_Exercise brief:_ Search the records for the word "from" and copy every line in which it occurs.

Pixel coordinate grounding data:

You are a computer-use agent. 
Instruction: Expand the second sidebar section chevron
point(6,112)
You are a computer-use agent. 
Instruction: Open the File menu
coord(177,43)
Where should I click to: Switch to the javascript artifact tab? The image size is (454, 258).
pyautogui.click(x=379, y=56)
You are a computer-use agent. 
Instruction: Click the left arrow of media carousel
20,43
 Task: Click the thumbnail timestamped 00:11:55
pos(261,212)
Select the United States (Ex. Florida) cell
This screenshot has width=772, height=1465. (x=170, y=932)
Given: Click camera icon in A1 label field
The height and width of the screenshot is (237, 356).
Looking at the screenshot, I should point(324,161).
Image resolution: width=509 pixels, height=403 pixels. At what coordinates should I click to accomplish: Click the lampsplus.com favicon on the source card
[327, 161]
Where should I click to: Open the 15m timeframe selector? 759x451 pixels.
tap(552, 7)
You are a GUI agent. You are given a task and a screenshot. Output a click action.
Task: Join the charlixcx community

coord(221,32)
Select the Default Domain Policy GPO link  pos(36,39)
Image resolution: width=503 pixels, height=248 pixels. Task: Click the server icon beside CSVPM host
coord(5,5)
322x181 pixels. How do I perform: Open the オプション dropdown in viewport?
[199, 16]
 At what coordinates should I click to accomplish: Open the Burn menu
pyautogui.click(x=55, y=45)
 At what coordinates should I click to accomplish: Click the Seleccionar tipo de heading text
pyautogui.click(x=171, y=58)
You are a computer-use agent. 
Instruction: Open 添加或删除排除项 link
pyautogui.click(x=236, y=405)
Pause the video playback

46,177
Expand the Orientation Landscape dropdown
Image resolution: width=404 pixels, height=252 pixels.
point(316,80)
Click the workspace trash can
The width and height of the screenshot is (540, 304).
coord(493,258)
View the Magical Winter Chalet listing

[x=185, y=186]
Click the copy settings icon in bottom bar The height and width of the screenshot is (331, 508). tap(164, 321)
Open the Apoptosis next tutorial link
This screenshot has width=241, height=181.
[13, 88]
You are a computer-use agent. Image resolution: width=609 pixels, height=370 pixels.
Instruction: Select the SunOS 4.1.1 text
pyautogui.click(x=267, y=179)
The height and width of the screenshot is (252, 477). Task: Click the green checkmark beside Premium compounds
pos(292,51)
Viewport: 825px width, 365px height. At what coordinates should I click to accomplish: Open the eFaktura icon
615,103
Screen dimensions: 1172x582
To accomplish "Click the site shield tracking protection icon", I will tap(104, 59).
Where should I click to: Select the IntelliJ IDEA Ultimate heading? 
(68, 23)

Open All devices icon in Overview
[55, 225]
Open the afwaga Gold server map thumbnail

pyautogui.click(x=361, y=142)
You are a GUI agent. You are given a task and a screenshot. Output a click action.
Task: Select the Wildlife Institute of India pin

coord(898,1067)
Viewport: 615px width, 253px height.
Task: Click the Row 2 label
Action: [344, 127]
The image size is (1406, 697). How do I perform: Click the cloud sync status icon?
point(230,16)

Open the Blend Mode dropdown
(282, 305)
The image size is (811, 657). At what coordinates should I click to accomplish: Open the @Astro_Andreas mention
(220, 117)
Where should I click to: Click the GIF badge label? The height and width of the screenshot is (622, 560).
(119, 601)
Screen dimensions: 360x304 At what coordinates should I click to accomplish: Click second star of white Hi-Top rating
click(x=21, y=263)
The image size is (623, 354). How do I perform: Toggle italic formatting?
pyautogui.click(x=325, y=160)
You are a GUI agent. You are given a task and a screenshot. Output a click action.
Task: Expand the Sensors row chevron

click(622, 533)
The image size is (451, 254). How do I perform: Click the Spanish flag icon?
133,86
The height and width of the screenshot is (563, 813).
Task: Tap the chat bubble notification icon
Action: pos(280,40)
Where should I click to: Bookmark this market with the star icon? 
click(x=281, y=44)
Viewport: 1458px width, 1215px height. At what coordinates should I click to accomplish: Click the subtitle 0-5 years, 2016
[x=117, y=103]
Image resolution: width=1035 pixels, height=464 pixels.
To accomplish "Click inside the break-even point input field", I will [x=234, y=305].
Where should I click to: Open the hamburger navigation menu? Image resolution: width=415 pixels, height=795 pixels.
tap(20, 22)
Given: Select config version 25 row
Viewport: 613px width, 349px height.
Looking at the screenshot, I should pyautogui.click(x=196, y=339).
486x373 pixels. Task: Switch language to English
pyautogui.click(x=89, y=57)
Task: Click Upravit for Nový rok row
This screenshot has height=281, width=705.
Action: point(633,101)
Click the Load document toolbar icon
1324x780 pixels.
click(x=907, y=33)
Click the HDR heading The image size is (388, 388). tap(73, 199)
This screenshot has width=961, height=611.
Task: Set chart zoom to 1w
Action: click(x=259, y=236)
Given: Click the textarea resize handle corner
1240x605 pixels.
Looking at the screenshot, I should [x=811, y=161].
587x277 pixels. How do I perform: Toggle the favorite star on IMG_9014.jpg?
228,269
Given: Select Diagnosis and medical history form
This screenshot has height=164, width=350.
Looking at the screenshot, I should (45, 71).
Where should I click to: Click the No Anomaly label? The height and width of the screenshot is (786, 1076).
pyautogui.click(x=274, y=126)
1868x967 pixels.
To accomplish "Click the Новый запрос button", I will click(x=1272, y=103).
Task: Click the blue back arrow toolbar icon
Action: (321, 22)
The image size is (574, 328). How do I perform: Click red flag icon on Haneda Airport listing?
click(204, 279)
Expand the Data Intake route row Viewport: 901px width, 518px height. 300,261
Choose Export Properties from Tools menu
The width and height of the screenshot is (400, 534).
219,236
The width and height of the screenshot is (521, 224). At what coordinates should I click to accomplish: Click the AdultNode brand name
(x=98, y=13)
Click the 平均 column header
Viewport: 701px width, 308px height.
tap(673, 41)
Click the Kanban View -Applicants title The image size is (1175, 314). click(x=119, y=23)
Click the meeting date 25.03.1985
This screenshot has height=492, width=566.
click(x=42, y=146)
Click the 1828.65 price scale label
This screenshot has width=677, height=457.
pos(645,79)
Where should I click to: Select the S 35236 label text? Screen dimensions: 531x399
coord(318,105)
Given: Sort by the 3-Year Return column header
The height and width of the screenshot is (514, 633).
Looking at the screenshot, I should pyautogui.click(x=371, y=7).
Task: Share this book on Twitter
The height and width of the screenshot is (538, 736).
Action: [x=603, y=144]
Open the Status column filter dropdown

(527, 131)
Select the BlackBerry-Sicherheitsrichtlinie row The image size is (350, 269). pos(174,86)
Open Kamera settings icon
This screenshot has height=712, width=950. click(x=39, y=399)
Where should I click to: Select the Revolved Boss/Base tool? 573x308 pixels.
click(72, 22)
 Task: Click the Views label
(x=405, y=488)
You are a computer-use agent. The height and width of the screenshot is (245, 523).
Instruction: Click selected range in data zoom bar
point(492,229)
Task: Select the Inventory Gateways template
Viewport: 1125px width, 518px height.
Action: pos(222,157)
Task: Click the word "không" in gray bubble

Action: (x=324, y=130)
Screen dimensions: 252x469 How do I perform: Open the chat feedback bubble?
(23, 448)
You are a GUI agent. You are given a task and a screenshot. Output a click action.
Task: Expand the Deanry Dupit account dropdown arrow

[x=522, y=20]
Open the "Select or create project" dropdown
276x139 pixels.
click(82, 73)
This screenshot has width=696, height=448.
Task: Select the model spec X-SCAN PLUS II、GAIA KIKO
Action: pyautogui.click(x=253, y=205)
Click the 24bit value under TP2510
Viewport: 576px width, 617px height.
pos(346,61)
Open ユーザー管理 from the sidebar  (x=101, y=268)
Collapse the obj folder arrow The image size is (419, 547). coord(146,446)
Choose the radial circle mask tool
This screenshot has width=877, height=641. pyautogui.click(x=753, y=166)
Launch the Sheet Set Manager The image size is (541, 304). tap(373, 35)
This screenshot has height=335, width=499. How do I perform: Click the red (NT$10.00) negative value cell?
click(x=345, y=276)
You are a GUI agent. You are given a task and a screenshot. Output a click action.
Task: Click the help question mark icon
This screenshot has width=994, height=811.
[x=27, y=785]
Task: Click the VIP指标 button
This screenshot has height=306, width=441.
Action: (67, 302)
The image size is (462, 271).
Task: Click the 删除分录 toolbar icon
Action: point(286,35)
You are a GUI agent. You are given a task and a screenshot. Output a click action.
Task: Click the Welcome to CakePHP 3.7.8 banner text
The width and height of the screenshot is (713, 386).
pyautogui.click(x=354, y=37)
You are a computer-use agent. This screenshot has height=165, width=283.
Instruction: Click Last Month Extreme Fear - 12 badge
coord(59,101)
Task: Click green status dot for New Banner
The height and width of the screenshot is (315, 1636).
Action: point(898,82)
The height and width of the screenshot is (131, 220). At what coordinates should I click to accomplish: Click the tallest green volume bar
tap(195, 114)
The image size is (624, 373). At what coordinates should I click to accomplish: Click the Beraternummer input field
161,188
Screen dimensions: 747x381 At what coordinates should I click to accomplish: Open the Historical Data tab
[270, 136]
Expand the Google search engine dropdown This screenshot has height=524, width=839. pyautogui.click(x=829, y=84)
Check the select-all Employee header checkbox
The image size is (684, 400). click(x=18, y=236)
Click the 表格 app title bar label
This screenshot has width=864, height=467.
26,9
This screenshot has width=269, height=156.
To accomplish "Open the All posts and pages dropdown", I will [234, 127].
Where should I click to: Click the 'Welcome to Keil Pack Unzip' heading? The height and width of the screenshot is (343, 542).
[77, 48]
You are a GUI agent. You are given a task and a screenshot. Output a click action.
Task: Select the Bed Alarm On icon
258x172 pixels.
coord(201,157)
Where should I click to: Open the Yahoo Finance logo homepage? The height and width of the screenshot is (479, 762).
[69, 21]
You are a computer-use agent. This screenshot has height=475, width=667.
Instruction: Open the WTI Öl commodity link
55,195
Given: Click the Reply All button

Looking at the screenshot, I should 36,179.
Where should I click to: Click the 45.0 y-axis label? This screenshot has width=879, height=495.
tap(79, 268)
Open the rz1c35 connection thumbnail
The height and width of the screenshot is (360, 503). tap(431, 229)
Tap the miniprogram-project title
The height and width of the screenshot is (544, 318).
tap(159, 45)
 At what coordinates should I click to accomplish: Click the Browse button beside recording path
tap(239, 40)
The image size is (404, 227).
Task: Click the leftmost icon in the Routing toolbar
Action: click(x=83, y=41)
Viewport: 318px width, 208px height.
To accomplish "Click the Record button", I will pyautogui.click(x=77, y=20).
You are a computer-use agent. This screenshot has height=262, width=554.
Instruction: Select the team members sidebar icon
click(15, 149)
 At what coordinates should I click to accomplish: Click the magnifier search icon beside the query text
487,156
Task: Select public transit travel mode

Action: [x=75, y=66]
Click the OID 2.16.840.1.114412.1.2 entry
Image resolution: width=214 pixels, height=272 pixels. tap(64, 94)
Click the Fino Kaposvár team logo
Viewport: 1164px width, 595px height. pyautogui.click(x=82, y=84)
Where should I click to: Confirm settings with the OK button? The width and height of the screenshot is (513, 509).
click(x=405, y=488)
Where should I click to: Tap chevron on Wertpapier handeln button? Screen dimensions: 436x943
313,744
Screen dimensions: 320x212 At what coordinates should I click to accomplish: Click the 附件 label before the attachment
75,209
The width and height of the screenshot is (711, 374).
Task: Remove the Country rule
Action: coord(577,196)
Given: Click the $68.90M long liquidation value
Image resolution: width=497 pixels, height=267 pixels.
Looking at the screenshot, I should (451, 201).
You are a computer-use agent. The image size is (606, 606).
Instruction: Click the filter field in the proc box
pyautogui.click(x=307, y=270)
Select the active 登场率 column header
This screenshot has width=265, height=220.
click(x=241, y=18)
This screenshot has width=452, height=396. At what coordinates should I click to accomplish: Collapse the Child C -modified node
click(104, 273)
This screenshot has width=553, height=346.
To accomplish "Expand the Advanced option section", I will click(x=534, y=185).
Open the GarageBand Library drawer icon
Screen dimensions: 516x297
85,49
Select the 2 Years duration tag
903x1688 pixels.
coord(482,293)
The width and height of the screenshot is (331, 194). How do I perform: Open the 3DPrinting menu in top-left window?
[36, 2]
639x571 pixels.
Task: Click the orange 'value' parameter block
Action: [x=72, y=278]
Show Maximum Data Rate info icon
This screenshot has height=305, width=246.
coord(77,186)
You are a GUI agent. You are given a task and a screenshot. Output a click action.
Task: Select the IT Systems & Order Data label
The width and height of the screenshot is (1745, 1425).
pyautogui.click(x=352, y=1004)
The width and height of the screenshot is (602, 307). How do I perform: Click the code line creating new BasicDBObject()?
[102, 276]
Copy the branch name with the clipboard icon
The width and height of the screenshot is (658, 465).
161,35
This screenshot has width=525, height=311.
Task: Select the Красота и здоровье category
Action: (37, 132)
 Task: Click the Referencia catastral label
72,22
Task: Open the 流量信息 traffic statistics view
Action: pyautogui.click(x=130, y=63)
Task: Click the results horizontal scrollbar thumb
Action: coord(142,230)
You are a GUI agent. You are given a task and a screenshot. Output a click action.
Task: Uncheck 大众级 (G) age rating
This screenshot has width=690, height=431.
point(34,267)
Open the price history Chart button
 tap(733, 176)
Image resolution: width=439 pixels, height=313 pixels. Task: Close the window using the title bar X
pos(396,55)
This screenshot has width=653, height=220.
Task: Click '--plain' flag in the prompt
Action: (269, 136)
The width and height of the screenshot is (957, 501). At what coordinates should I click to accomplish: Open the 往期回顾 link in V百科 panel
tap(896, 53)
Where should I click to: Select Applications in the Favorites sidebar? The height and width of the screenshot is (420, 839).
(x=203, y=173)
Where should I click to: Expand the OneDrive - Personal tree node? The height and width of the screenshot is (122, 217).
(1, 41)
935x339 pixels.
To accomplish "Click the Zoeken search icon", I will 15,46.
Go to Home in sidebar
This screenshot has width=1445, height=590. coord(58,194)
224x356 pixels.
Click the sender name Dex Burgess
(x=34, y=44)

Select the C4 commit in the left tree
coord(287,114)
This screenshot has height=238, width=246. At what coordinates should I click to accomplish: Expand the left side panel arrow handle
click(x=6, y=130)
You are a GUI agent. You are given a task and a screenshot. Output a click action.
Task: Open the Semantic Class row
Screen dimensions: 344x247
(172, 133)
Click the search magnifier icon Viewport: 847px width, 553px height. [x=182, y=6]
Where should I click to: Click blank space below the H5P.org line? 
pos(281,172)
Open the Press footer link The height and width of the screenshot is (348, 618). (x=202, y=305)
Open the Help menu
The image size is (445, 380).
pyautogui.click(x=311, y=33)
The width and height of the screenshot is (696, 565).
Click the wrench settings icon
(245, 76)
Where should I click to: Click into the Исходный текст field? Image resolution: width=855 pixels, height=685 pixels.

_Result:_
Choose Export Properties from Tools menu
Open ユーザー管理 from the sidebar  (x=101, y=268)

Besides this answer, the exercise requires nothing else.